The paper primarily focuses on addressing the problem of Hyperparameter Optimization (HPO) in the field of machine learning, particularly the high-cost evaluation challenges faced by deep learning methods when dealing with a large number of configurations. The core contribution of the paper is the proposal of a new multi-fidelity hyperparameter optimization method that leverages the power-law distribution characteristic of learning curves. Specifically, the main objectives of the paper can be summarized as follows: 1. **Introduction of a power-law-based surrogate model**: The researchers proposed the "Deep Power Laws (DPL)" model, which is an ensemble model based on neural networks that can predict the performance under different hyperparameter configurations, and these predictions follow a power-law distribution pattern. This method uses gray-box evaluation to dynamically decide which configurations should be paused and how to progressively train them. 2. **New mechanism combined with Bayesian optimization**: The DPL model is used as a surrogate model for Bayesian optimization to estimate the performance of a given configuration under future budgets.

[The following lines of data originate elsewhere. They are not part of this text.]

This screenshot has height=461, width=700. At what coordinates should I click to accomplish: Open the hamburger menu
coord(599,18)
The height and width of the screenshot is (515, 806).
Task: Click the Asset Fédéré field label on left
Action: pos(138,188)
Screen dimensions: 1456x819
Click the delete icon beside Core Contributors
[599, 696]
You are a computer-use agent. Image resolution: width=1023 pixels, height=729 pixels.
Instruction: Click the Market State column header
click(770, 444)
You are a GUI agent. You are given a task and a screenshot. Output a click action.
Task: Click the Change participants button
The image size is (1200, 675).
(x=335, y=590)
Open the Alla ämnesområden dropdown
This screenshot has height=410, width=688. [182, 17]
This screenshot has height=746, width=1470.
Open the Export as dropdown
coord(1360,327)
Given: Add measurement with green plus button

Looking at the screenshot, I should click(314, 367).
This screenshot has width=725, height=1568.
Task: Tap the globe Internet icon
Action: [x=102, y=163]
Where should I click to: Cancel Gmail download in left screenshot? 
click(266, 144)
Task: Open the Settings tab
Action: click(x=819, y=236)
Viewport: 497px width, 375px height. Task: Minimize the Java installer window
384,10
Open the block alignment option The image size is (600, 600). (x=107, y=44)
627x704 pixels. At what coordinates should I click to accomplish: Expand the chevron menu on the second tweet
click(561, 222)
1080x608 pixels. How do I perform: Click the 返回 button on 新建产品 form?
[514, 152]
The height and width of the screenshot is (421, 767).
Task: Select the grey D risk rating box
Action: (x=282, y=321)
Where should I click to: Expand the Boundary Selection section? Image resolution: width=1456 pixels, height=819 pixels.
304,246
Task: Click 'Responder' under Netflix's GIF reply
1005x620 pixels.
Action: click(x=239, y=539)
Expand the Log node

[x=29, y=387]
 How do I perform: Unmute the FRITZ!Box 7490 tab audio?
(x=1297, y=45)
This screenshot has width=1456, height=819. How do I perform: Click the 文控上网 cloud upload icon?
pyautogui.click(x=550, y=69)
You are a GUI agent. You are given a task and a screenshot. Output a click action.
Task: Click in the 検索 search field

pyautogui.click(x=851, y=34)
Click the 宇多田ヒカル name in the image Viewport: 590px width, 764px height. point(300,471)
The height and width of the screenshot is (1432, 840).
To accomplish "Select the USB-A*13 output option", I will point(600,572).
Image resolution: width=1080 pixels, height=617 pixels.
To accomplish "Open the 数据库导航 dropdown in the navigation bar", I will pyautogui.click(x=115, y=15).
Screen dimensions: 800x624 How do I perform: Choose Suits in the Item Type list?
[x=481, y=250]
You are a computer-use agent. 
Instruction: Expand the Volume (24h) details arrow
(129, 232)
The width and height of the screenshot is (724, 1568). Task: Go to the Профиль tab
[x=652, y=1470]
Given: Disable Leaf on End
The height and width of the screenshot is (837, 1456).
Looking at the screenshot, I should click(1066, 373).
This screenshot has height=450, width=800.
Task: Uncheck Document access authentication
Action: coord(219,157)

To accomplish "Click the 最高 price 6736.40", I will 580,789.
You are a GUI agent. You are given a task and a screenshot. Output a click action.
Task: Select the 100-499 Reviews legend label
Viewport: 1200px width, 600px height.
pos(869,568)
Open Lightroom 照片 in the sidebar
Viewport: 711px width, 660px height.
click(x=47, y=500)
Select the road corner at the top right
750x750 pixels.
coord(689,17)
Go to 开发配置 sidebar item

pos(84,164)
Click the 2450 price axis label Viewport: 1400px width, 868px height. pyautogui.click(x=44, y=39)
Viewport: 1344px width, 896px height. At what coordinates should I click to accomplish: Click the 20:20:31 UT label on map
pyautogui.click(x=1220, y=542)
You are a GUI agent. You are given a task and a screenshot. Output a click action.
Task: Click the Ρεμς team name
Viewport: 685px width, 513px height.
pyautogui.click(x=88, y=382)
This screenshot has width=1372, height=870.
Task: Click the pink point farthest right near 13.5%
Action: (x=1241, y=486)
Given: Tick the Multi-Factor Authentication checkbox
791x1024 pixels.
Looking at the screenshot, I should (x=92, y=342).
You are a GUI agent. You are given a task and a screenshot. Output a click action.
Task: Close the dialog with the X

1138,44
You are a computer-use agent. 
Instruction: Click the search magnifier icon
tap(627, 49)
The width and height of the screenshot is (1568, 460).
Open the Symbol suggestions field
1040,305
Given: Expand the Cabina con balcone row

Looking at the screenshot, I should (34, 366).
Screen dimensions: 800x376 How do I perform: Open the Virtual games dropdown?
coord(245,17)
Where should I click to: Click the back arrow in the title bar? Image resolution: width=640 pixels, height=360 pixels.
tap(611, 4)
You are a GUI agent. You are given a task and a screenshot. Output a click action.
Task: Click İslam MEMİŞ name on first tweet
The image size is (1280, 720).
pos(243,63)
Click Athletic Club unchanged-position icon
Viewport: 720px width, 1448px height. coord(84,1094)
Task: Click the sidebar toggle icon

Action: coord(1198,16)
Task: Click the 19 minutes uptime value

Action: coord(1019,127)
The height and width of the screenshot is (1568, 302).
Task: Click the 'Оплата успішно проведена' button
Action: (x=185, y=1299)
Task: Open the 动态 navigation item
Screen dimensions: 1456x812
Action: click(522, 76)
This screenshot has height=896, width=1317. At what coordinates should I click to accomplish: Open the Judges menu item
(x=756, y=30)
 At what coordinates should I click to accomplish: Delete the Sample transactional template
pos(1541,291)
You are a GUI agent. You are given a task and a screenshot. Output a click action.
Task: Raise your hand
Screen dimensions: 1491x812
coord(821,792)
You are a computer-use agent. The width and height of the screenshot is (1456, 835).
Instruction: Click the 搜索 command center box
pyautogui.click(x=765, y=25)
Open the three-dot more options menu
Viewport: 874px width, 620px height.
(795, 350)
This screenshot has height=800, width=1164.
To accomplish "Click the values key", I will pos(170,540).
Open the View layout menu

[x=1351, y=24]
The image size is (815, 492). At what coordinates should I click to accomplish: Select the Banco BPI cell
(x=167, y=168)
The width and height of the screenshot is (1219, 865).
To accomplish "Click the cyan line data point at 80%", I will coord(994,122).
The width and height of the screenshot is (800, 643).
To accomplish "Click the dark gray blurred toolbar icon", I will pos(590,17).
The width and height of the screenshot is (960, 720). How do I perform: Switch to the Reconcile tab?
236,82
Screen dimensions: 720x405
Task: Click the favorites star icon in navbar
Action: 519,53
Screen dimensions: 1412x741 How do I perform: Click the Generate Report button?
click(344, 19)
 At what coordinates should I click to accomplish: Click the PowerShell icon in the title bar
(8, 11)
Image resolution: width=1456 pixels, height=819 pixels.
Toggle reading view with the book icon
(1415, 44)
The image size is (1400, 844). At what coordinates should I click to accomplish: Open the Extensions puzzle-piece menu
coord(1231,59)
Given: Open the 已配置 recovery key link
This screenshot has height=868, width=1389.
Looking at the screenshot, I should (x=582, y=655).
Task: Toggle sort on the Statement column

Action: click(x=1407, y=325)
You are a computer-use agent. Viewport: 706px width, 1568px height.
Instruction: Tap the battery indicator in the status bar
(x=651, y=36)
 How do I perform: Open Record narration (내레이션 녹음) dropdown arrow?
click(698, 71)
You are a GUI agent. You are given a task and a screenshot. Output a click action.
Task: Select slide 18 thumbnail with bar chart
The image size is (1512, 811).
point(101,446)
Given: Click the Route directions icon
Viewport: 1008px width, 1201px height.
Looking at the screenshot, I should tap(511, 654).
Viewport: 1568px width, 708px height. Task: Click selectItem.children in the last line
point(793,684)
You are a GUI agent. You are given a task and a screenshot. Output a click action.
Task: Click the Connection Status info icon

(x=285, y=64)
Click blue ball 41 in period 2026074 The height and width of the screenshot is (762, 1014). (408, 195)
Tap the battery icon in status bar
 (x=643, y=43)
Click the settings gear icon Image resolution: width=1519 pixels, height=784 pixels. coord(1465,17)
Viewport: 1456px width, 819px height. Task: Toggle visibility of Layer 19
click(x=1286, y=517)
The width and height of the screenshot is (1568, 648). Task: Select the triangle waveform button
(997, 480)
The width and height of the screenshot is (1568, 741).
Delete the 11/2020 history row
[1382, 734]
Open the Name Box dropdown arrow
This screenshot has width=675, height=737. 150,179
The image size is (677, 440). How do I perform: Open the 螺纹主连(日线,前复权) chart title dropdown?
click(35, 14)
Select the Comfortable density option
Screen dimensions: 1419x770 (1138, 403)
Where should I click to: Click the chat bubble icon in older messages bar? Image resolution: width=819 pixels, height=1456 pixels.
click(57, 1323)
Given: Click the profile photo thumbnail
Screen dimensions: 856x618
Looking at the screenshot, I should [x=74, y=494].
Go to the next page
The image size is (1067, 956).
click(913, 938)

This allows the method to make decisions based on partially observed data, thereby effectively allocating resources. 3. **Empirical superiority demonstration**: The paper demonstrates that the DPL method achieves the best results compared to seven state-of-the-art competitors on three different benchmark datasets (tabular data, image data, and natural language processing data). The experiments cover 59 diverse tasks, including advanced deep learning architectures such as Transformer, XFormer, and ResNeXt. In summary, the main problem the paper attempts to solve is to improve the efficiency and feasibility of hyperparameter optimization in deep learning by leveraging the power-law characteristics of learning curves. The proposed DPL method is not only theoretically novel but also proven effective in practical applications.